| What you should do |
Filter the listing below, keeping only the lines with the word "pixels".

| Given entries |

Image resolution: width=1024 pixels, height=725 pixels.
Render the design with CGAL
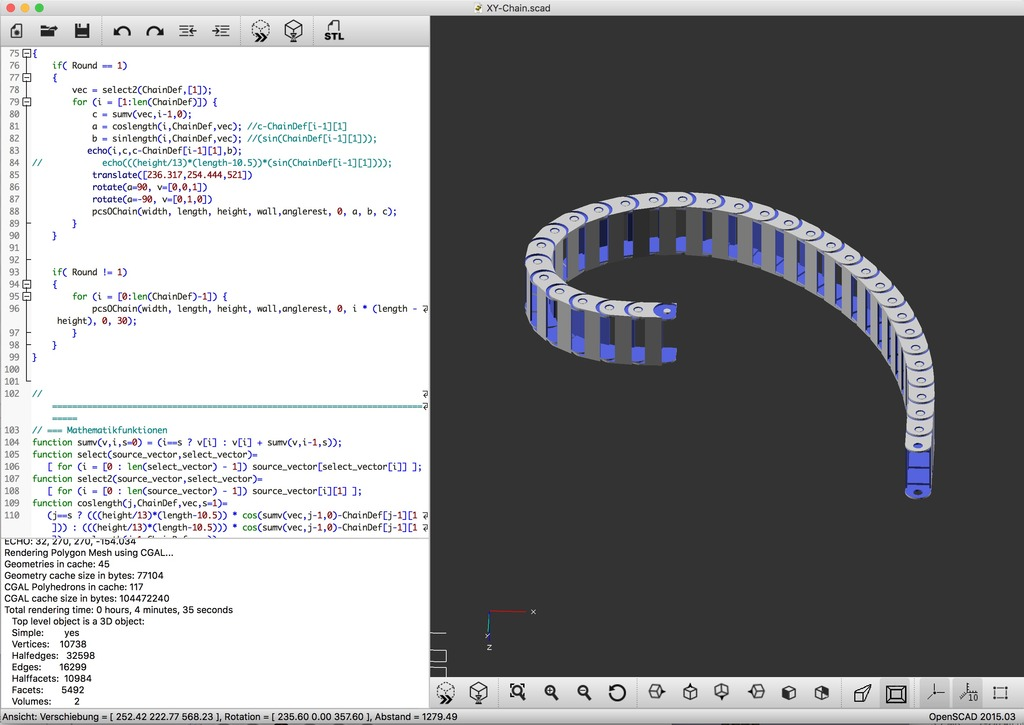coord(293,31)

--

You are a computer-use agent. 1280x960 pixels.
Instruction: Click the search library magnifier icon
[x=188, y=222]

==

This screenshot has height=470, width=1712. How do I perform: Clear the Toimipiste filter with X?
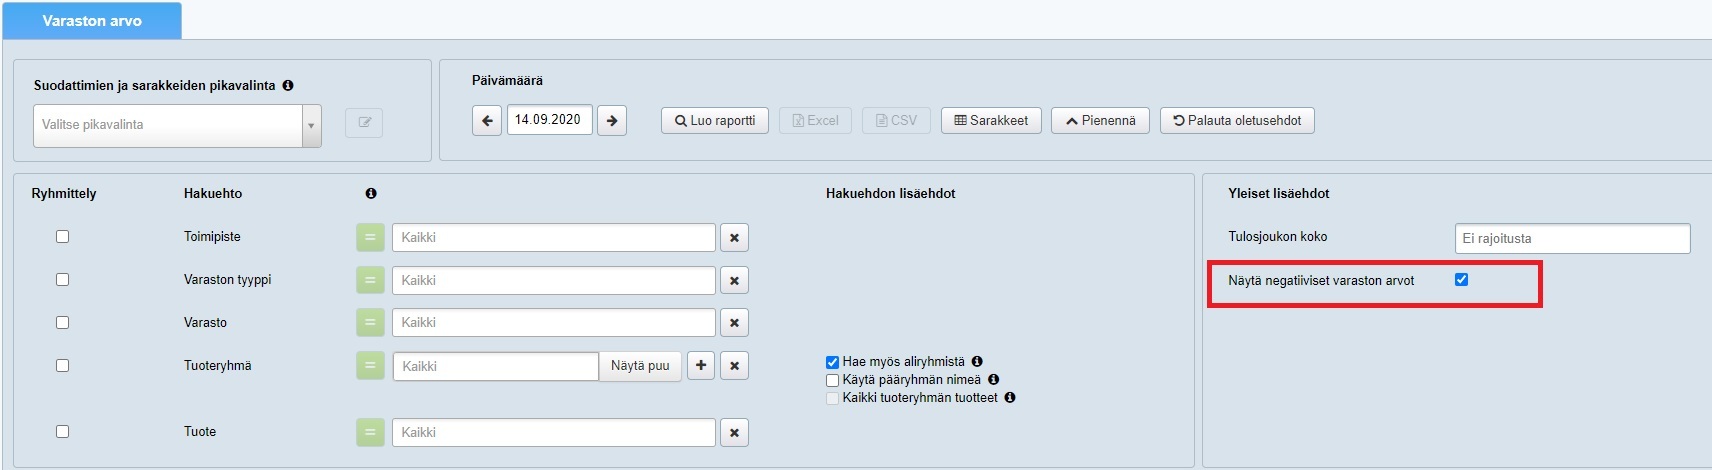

| Finished task |
Image resolution: width=1024 pixels, height=725 pixels.
You are a computer-use agent. 1280x960 pixels.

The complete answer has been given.